The series will shift to Joe Louis Arena for Game Three on Monday.

Brendan Smith – having taken the blame on several plays throughout the playoffs – ended up with the game-winning goal on Saturday afternoon. With 3:52 remaining in the second period, Smith jumped into the play as Henrik Zetterberg drove to the net, getting wide open in the left faceoff circle to take a pass and snap a shot past Chicago netminder Corey Crawford.

At 7:19 of the third Johan Franzen extended the Detroit lead. From inside his own zone, Jonathan Ericsson hit Franzen with a stretch pass at the Chicago blue line, springing him in all alone to whip a shot past Crawford to make it 3-1.

Valtteri Filppula finished off the scoring with 7:57 left to play. Zetterberg won a faceoff in his own zone and carried the puck down the left wing to cross the Blackhawks’ blue line before dropping it off to Filppula. Filppula cut to the slot and as he was tripped, slipped a shot past Crawford.
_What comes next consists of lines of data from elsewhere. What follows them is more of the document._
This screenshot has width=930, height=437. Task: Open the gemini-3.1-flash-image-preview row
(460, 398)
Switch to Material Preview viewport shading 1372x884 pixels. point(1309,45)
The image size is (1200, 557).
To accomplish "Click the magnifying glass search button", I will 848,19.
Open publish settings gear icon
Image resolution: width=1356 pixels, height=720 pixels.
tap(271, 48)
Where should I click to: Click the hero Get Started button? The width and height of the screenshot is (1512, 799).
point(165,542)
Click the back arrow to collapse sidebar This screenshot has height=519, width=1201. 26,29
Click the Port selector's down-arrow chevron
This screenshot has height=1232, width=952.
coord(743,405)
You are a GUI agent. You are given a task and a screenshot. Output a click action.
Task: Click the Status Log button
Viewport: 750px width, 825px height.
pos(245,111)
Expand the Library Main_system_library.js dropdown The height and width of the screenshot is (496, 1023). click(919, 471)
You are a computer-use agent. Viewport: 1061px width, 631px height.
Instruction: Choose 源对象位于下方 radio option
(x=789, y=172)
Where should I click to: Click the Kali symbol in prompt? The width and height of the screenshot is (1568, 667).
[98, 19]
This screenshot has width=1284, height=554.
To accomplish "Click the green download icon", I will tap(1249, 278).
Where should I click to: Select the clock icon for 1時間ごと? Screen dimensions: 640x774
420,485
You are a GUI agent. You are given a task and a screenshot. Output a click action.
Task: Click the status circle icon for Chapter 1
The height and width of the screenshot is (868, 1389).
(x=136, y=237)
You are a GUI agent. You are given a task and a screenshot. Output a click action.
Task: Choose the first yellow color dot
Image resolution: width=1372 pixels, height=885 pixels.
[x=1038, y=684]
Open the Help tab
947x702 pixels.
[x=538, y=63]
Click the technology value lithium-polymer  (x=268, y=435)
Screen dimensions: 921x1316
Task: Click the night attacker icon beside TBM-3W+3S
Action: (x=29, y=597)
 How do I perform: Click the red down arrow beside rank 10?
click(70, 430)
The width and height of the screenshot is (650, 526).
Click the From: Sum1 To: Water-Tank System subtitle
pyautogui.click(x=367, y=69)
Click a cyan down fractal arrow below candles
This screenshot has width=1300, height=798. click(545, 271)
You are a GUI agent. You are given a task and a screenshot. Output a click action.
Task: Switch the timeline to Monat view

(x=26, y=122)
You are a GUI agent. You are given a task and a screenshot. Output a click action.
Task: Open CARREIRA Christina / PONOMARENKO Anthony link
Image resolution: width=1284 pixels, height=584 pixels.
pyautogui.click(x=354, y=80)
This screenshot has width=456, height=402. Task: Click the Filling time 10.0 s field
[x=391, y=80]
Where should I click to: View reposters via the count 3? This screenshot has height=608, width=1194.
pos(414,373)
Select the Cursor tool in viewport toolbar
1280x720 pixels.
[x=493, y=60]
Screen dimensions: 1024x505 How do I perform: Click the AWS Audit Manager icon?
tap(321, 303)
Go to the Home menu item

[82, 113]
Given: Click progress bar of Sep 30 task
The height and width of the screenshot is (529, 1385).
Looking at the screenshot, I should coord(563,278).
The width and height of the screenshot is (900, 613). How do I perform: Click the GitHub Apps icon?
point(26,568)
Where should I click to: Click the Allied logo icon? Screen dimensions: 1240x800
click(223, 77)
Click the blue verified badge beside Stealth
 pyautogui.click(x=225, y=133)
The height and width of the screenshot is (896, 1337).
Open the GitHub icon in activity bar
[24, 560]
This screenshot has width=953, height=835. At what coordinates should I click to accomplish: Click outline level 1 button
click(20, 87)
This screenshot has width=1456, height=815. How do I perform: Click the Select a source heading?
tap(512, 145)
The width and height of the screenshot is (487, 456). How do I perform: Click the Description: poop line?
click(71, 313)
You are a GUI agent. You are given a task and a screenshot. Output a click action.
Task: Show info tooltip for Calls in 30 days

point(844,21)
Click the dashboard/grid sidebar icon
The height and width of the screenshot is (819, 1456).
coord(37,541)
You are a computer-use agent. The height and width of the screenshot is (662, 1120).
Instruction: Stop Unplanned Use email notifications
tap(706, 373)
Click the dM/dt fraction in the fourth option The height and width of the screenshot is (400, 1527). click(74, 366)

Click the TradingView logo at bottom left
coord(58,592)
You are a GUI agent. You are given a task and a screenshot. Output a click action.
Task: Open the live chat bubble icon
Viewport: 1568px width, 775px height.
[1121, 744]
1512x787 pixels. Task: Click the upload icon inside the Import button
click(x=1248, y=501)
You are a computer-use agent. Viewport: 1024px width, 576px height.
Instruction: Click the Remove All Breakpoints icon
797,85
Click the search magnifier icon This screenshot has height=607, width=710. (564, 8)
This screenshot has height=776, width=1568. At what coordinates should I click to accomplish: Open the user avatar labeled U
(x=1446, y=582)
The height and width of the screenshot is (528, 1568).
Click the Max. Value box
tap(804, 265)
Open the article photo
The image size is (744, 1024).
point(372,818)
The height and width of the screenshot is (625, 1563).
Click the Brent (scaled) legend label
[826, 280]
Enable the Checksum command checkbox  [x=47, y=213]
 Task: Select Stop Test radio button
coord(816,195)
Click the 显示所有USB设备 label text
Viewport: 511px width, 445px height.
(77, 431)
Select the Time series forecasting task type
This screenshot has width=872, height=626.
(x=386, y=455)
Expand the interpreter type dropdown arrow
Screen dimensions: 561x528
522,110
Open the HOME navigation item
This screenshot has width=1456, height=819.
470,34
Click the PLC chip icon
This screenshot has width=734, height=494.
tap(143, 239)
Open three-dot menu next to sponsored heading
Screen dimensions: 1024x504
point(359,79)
Chicago’s Patrick Kane had opened the game’s scoring with 5:55 remaining in the first period. Smith missed a check on Patrick Sharp on the left wing, leaving the Blackhawks on an odd-man rush. In front of his own goal, Kyle Quincey cut off a cross-ice pass from Sharp to Kane but the puck came right up top to Michal Handzus, who pushed it on to Kane alone in the left faceoff circle for a shot past Detroit netminder Jimmy Howard.

Damien Brunner evened things up at 2:40 of the second period, deflecting a Jakub Kindl shot from the blue line past Crawford to make it 1-1.

Crawford finished the game with 26 saves on 30 shots against. Howard made 19 saves on 20 shots.

Neither team scored a power play goal. Detroit had four chances with the man-advantage to Chicago’s two.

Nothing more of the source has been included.